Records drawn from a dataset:
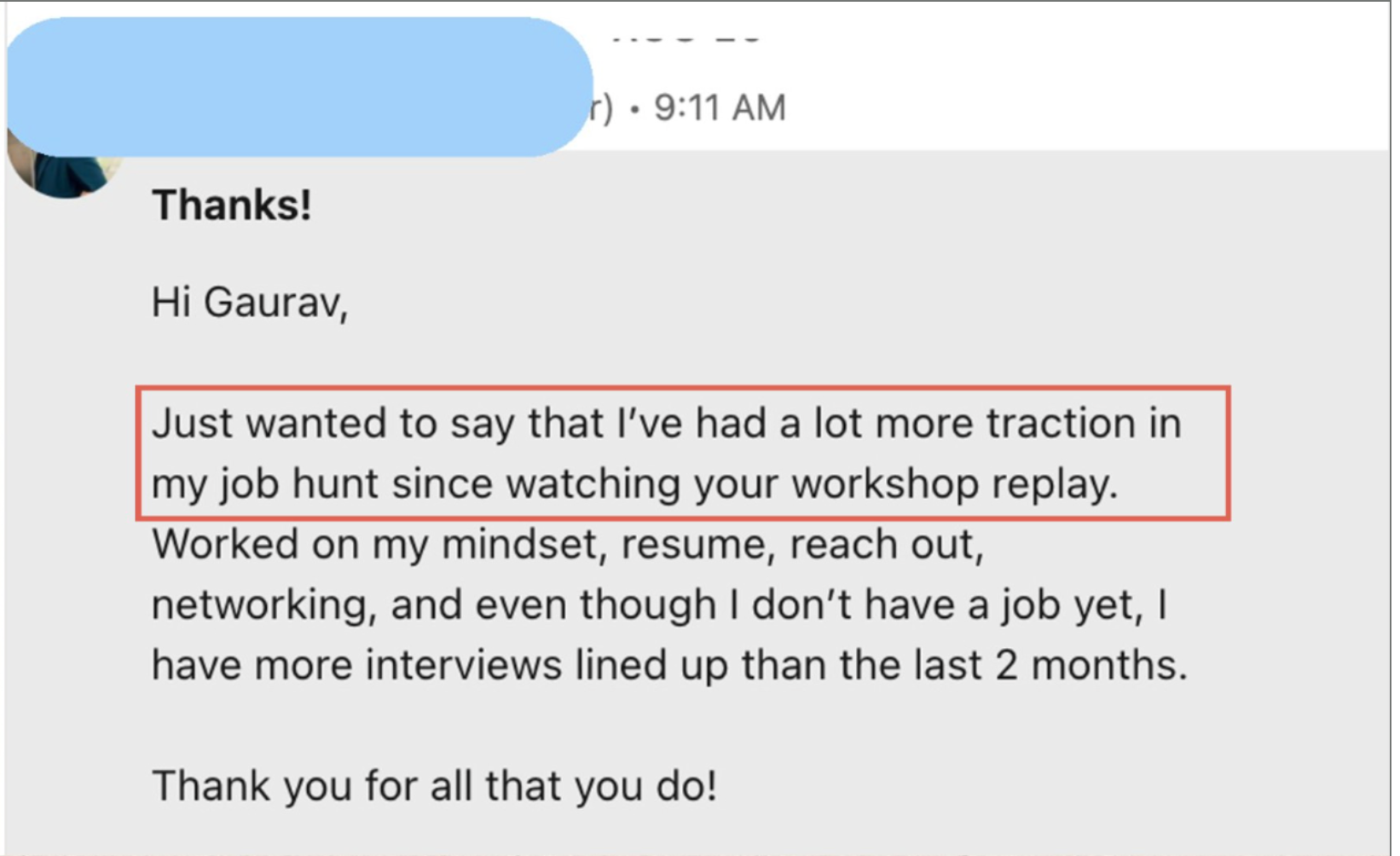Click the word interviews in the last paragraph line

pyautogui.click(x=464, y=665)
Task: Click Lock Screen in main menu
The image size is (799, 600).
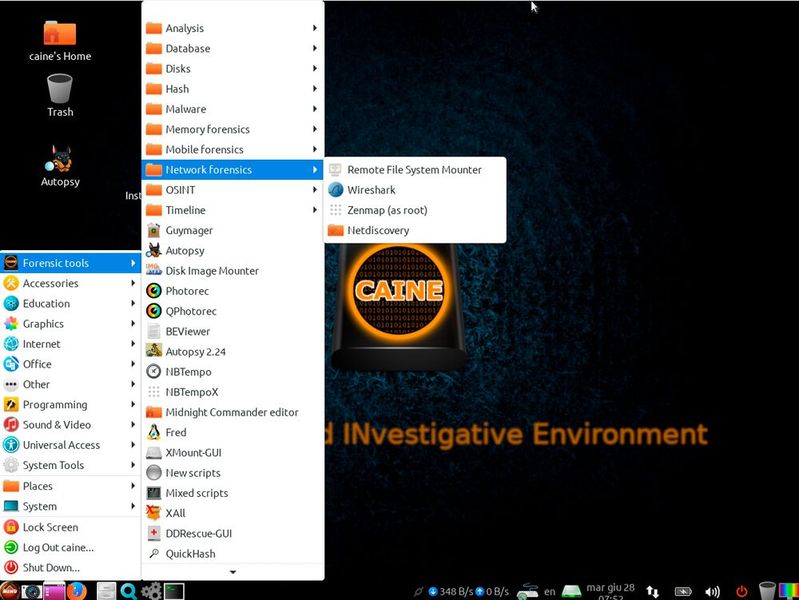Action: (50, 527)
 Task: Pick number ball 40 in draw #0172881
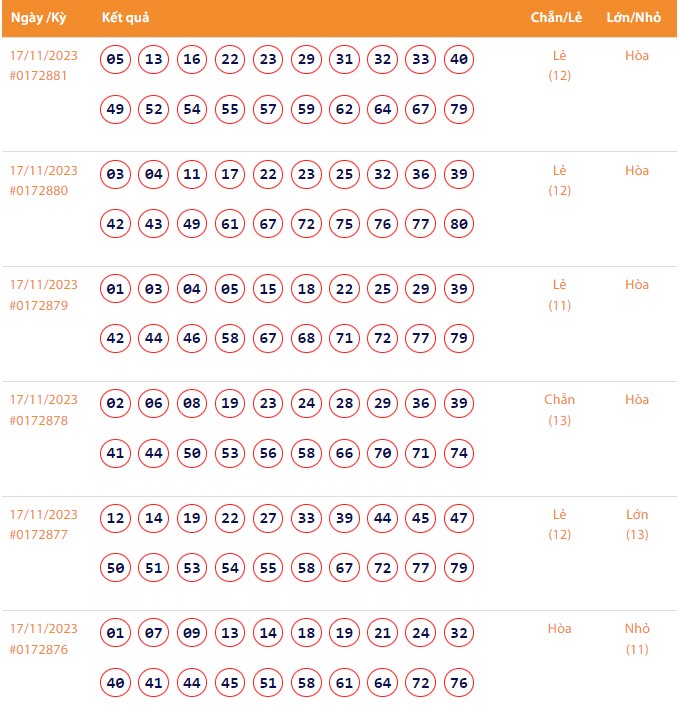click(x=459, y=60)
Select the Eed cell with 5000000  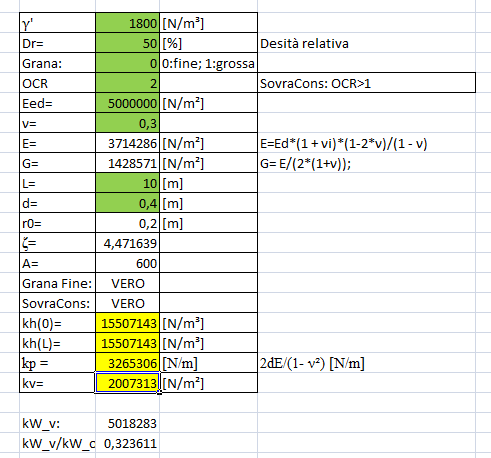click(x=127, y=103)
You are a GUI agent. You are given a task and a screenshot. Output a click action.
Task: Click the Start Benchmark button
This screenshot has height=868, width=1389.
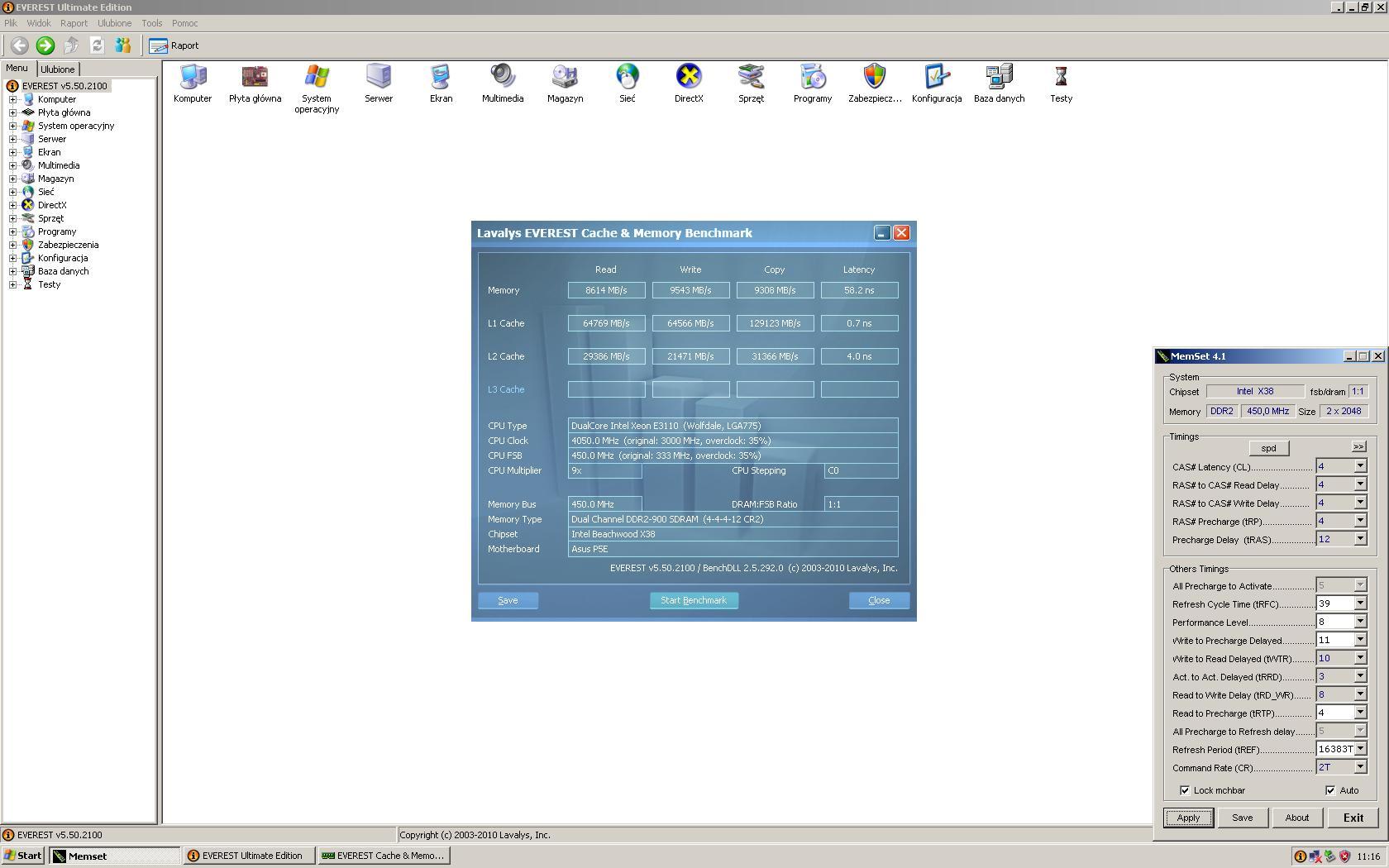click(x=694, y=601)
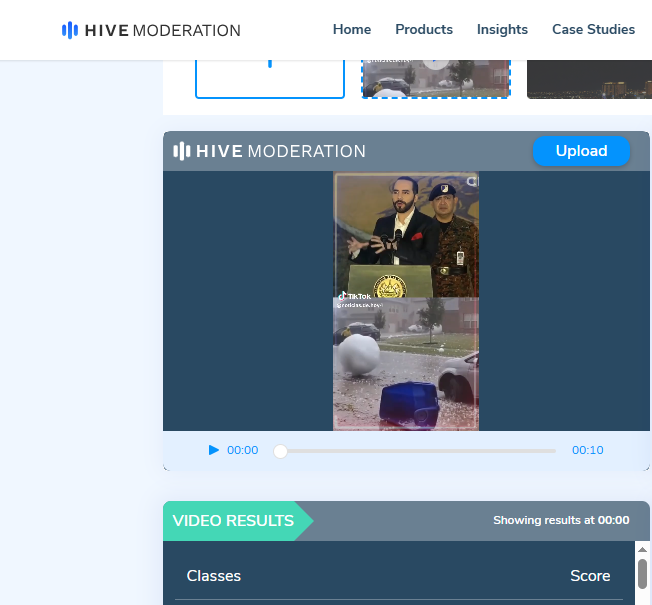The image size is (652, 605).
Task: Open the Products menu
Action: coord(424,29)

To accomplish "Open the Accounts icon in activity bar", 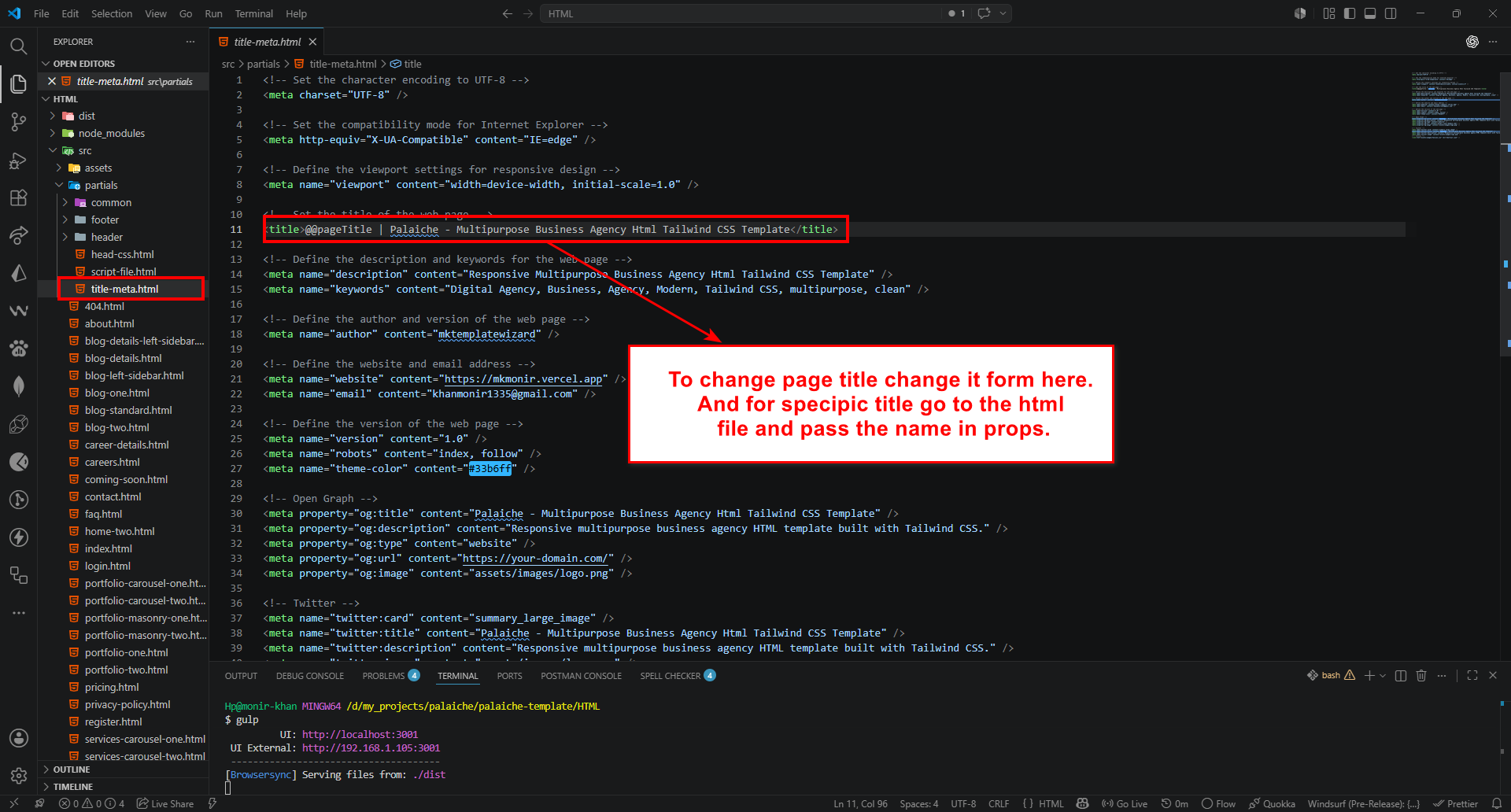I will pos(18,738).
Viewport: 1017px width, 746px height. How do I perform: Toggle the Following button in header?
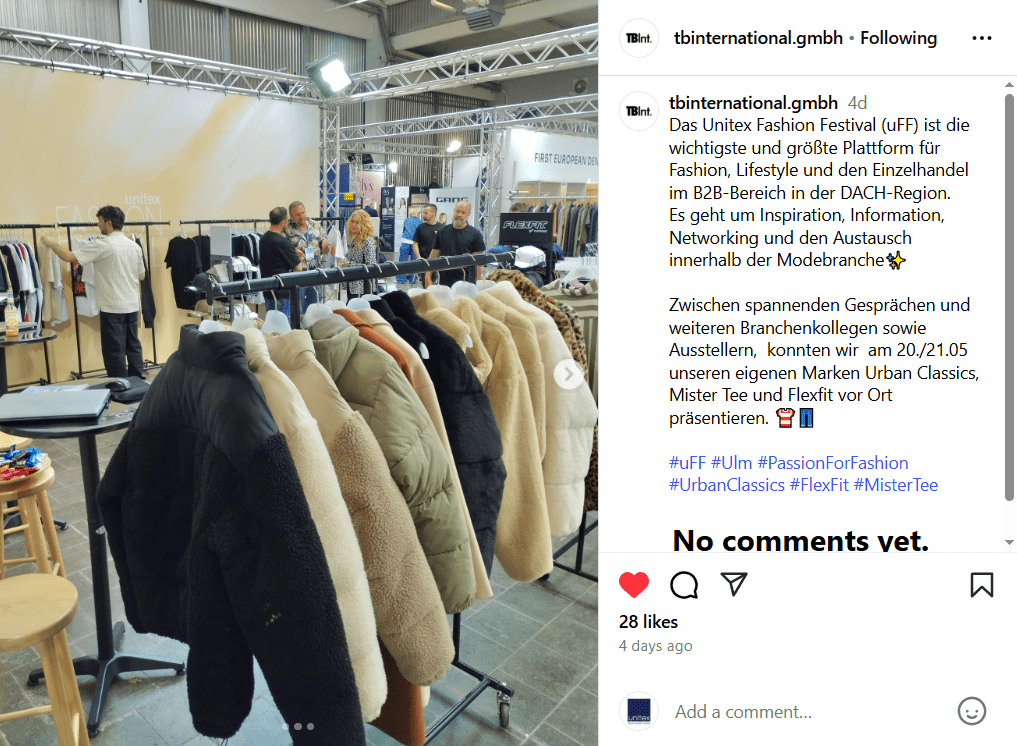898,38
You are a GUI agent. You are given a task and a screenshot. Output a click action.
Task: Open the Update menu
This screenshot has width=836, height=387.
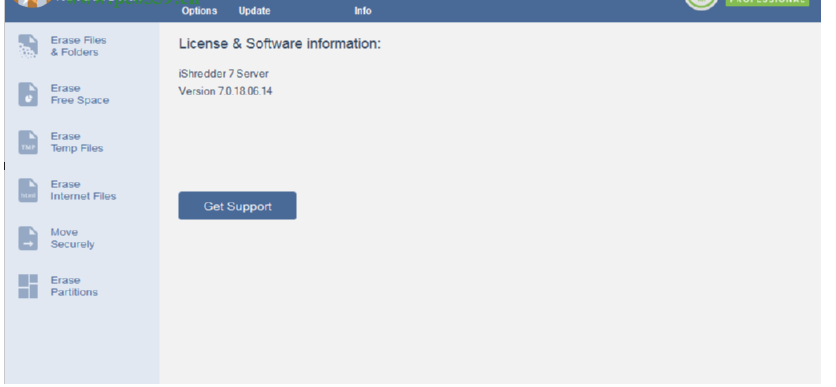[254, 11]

▸ Assigned task:
Emit an exact copy of the lines from the line bearing "Task: Open the Update menu" through the last line above, inclusive, and leave the images out.

▸ The answer:
Task: Open the Update menu
This screenshot has width=836, height=387.
[254, 11]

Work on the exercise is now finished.